→ CHALLENGE:
Return every item below word for word, leaving out the pictures.

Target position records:
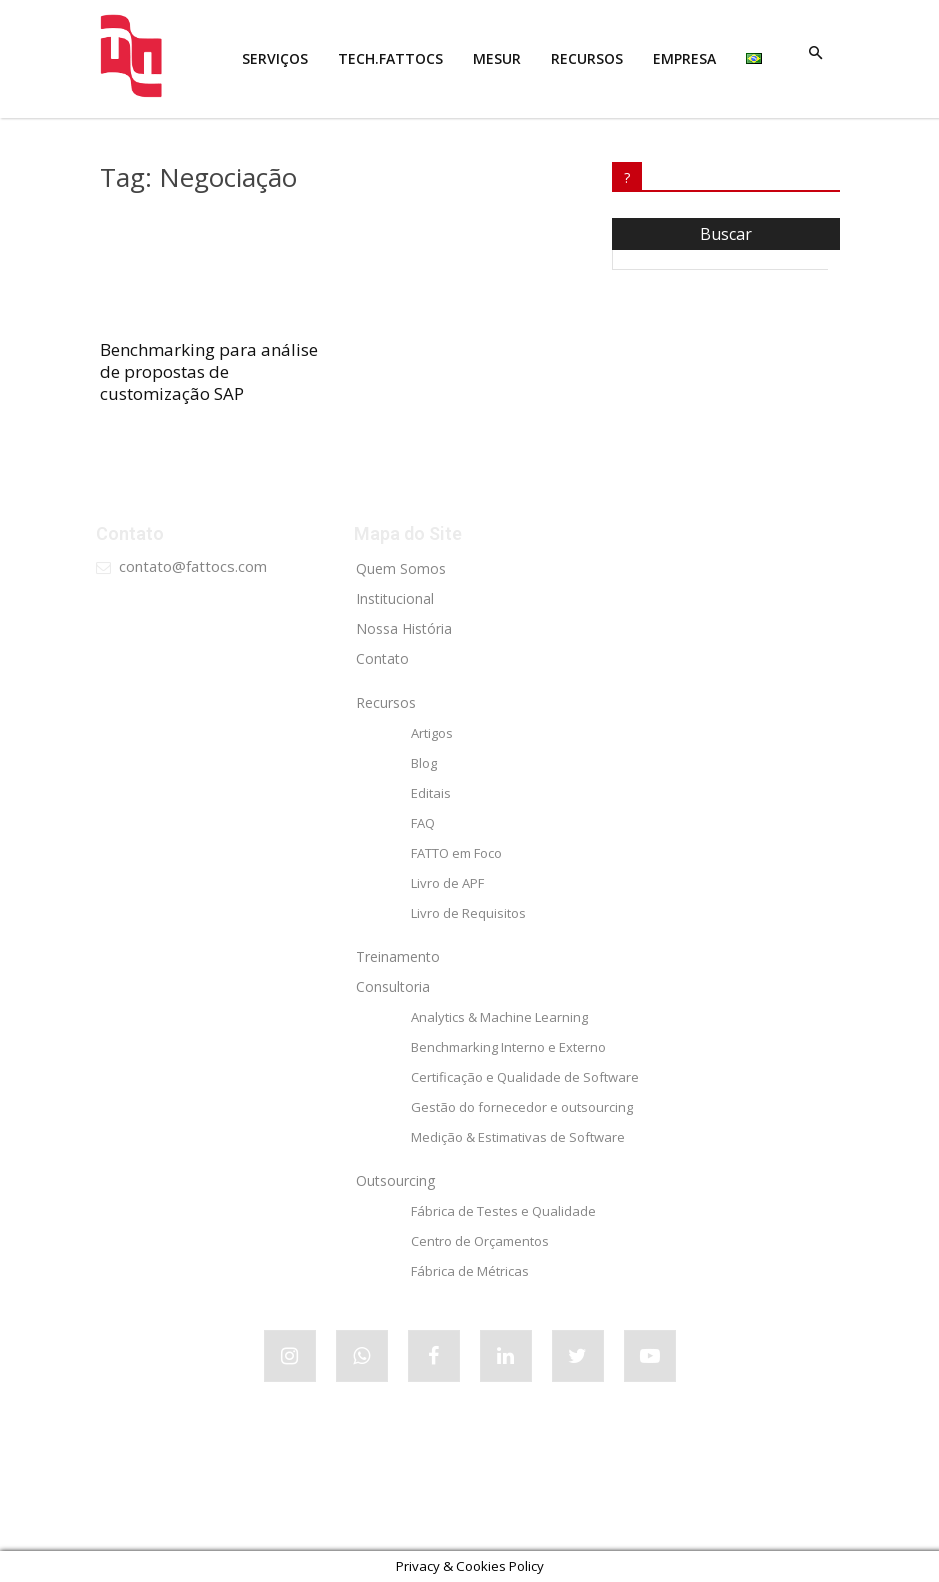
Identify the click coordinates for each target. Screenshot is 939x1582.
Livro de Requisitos (468, 913)
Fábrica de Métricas (470, 1271)
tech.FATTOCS (390, 58)
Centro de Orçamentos (480, 1241)
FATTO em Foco (456, 853)
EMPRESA (684, 58)
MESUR (497, 58)
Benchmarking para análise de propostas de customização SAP (209, 371)
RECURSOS (587, 58)
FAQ (423, 823)
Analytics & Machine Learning (499, 1017)
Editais (431, 793)
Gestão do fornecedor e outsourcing (522, 1107)
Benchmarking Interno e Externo (508, 1047)
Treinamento (398, 956)
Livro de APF (447, 883)
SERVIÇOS (275, 58)
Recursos (386, 702)
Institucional (395, 598)
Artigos (432, 733)
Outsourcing (395, 1180)
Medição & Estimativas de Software (518, 1137)
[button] (816, 53)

→ RESULT FOR THIS EXERCISE:
Identify the click coordinates for each target. Screenshot is 939x1582.
Livro de Requisitos (468, 913)
Fábrica de Métricas (470, 1271)
tech.FATTOCS (390, 58)
Centro de Orçamentos (480, 1241)
FATTO em Foco (456, 853)
EMPRESA (684, 58)
MESUR (497, 58)
Benchmarking para análise de propostas de customização SAP (209, 371)
RECURSOS (587, 58)
FAQ (423, 823)
Analytics & Machine Learning (499, 1017)
Editais (431, 793)
Gestão do fornecedor e outsourcing (522, 1107)
Benchmarking Interno e Externo (508, 1047)
Treinamento (398, 956)
Livro de APF (447, 883)
SERVIÇOS (275, 58)
Recursos (386, 702)
Institucional (395, 598)
Artigos (432, 733)
Outsourcing (395, 1180)
Medição & Estimativas de Software (518, 1137)
[button] (816, 53)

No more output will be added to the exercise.